Au-delà de la qualité de la formation, l’accompagnement des publics éloignés de l’emploi est un gage de réussite des parcours d’insertion. Mais les entreprises, particulièrement les TPE/PME, ont également besoin d’être accompagnées dans le recrutement, l’intégration, le tutorat et plus globalement dans l’accompagnement socio-professionnel des personnes éloignées de l’emploi.

Ainsi, il nous semble indispensable de procéder à une évaluation des atouts et limites des différents dispositifs à l’aune de ces facteurs de réussite.

La formation professionnelle des demandeurs d’emploi relève de la compétence des Régions qui y consacrent des moyens considérables. Or il est frappant de constater que celles-ci sont absentes du débat. Quelle évaluation est faite de leur action ? Leur effort financier est-il efficace ? Comment orienter davantage leurs actions vers l’entreprise et vers l’emploi ?

Le contrat d’apprentissage, s’il fait preuve de son efficacité en matière de formation initiale, ne saurait, dans son fonctionnement actuel, être un outil d’insertion professionnelle ou de formation continue. Calé sur des modalités d’organisation qui se rapprochent du modèle scolaire, fonctionnant de manière administrée, il ne possède ni la souplesse ni l’adaptabilité nécessaires.

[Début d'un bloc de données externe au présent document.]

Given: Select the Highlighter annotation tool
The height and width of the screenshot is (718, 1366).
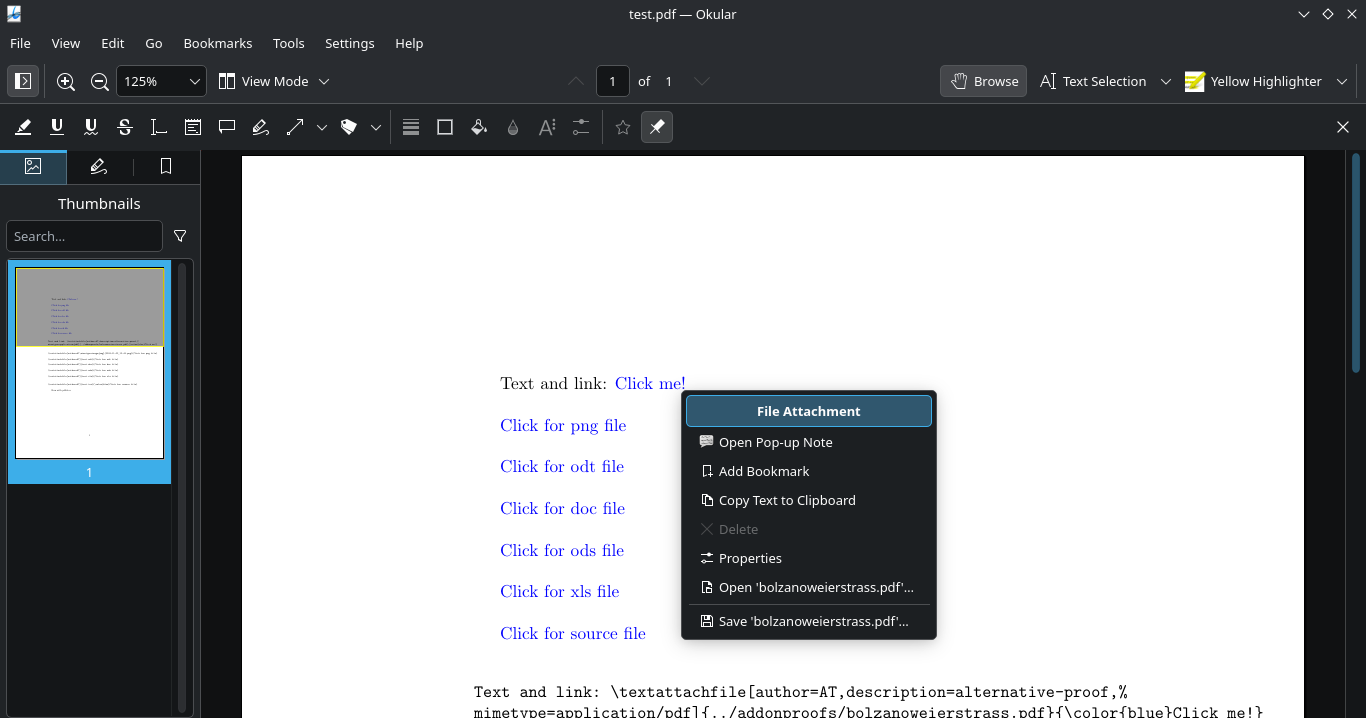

Seul le contrat de professionnalisation permet aujourd’hui de répondre aux enjeux de l’insertion et de la qualification. Contrat de travail en alternance, il part du besoin de l’entreprise qui est le commanditaire de la formation, il est souple et adaptable, tant pour la qualification visée que pour le rythme et les modalités pédagogiques, il permet la mise en place d’un réel accompagnement des salariés et des entreprises grâce à la capacité des OPCA à adapter leurs financements.

Dès lors, pourquoi chercher à fusionner deux contrats qui remplissent chacun leur rôle ? Le contrat d’apprentissage est le dispositif alternance de la formation professionnelle initiale et le contrat de professionnalisation celui de la formation continue. Ils répondent à des objectifs différents. S’il est nécessaire de les développer en tirant les enseignements des atouts et des limites de chacun, leur fusion fait courir un risque de confusion et de perte d’efficacité au détriment des deux.